▶ [TASK INSTRUCTIONS] Lay out every line of the listing below as a Markdown table with two columns, Row and Line, giving each line a sequential row number and skipping blank lines.

▶ [GIVEN ENTRIES]
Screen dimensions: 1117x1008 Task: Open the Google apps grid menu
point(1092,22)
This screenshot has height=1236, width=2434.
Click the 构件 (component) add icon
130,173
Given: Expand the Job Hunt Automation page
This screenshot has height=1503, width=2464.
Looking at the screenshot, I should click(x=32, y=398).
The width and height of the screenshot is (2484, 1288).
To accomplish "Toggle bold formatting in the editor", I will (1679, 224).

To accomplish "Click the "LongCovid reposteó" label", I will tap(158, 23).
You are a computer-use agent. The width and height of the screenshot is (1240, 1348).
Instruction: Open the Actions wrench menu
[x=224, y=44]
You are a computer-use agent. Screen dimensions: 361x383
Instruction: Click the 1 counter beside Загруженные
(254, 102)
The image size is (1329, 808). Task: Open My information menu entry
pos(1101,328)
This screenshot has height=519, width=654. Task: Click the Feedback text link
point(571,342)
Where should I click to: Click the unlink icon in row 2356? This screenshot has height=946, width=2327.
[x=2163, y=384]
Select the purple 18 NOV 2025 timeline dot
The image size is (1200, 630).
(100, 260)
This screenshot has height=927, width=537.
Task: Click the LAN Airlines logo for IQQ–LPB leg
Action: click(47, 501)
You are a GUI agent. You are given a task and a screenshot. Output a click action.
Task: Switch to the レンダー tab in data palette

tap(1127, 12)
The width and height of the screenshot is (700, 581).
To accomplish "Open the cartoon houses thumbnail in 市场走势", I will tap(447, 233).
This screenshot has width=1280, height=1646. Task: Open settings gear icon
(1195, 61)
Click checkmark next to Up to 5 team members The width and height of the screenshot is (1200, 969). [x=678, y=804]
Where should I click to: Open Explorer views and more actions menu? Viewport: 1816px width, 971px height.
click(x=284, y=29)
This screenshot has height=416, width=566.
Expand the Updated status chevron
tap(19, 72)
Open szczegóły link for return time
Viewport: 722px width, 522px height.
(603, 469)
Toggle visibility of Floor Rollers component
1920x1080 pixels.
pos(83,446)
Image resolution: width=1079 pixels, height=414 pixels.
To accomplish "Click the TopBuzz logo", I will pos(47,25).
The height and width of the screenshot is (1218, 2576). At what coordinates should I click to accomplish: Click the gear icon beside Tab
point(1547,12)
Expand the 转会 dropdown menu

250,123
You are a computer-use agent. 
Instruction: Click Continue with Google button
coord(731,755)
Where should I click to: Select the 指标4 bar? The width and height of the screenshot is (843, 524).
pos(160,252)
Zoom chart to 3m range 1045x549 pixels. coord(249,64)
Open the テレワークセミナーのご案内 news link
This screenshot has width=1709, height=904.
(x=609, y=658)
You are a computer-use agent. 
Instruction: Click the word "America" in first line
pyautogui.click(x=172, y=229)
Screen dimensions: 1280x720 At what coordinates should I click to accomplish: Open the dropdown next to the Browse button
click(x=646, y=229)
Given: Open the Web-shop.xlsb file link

▶ [COMPLETE ANSWER]
| Row | Line |
|---|---|
| 1 | Screen dimensions: 1117x1008 Task: Open the Google apps grid menu |
| 2 | point(1092,22) |
| 3 | This screenshot has height=1236, width=2434. |
| 4 | Click the 构件 (component) add icon |
| 5 | 130,173 |
| 6 | Given: Expand the Job Hunt Automation page |
| 7 | This screenshot has height=1503, width=2464. |
| 8 | Looking at the screenshot, I should click(x=32, y=398). |
| 9 | The width and height of the screenshot is (2484, 1288). |
| 10 | To accomplish "Toggle bold formatting in the editor", I will (1679, 224). |
| 11 | To accomplish "Click the "LongCovid reposteó" label", I will tap(158, 23). |
| 12 | You are a computer-use agent. The width and height of the screenshot is (1240, 1348). |
| 13 | Instruction: Open the Actions wrench menu |
| 14 | [x=224, y=44] |
| 15 | You are a computer-use agent. Screen dimensions: 361x383 |
| 16 | Instruction: Click the 1 counter beside Загруженные |
| 17 | (254, 102) |
| 18 | The image size is (1329, 808). Task: Open My information menu entry |
| 19 | pos(1101,328) |
| 20 | This screenshot has height=519, width=654. Task: Click the Feedback text link |
| 21 | point(571,342) |
| 22 | Where should I click to: Click the unlink icon in row 2356? This screenshot has height=946, width=2327. |
| 23 | [x=2163, y=384] |
| 24 | Select the purple 18 NOV 2025 timeline dot |
| 25 | The image size is (1200, 630). |
| 26 | (100, 260) |
| 27 | This screenshot has height=927, width=537. |
| 28 | Task: Click the LAN Airlines logo for IQQ–LPB leg |
| 29 | Action: click(47, 501) |
| 30 | You are a GUI agent. You are given a task and a screenshot. Output a click action. |
| 31 | Task: Switch to the レンダー tab in data palette |
| 32 | tap(1127, 12) |
| 33 | The width and height of the screenshot is (700, 581). |
| 34 | To accomplish "Open the cartoon houses thumbnail in 市场走势", I will tap(447, 233). |
| 35 | This screenshot has width=1280, height=1646. Task: Open settings gear icon |
| 36 | (1195, 61) |
| 37 | Click checkmark next to Up to 5 team members The width and height of the screenshot is (1200, 969). [x=678, y=804] |
| 38 | Where should I click to: Open Explorer views and more actions menu? Viewport: 1816px width, 971px height. |
| 39 | click(x=284, y=29) |
| 40 | This screenshot has height=416, width=566. |
| 41 | Expand the Updated status chevron |
| 42 | tap(19, 72) |
| 43 | Open szczegóły link for return time |
| 44 | Viewport: 722px width, 522px height. |
| 45 | (603, 469) |
| 46 | Toggle visibility of Floor Rollers component |
| 47 | 1920x1080 pixels. |
| 48 | pos(83,446) |
| 49 | Image resolution: width=1079 pixels, height=414 pixels. |
| 50 | To accomplish "Click the TopBuzz logo", I will pos(47,25). |
| 51 | The height and width of the screenshot is (1218, 2576). At what coordinates should I click to accomplish: Click the gear icon beside Tab |
| 52 | point(1547,12) |
| 53 | Expand the 转会 dropdown menu |
| 54 | 250,123 |
| 55 | You are a computer-use agent.  |
| 56 | Instruction: Click Continue with Google button |
| 57 | coord(731,755) |
| 58 | Where should I click to: Select the 指标4 bar? The width and height of the screenshot is (843, 524). |
| 59 | pos(160,252) |
| 60 | Zoom chart to 3m range 1045x549 pixels. coord(249,64) |
| 61 | Open the テレワークセミナーのご案内 news link |
| 62 | This screenshot has width=1709, height=904. |
| 63 | (x=609, y=658) |
| 64 | You are a computer-use agent.  |
| 65 | Instruction: Click the word "America" in first line |
| 66 | pyautogui.click(x=172, y=229) |
| 67 | Screen dimensions: 1280x720 At what coordinates should I click to accomplish: Open the dropdown next to the Browse button |
| 68 | click(x=646, y=229) |
| 69 | Given: Open the Web-shop.xlsb file link |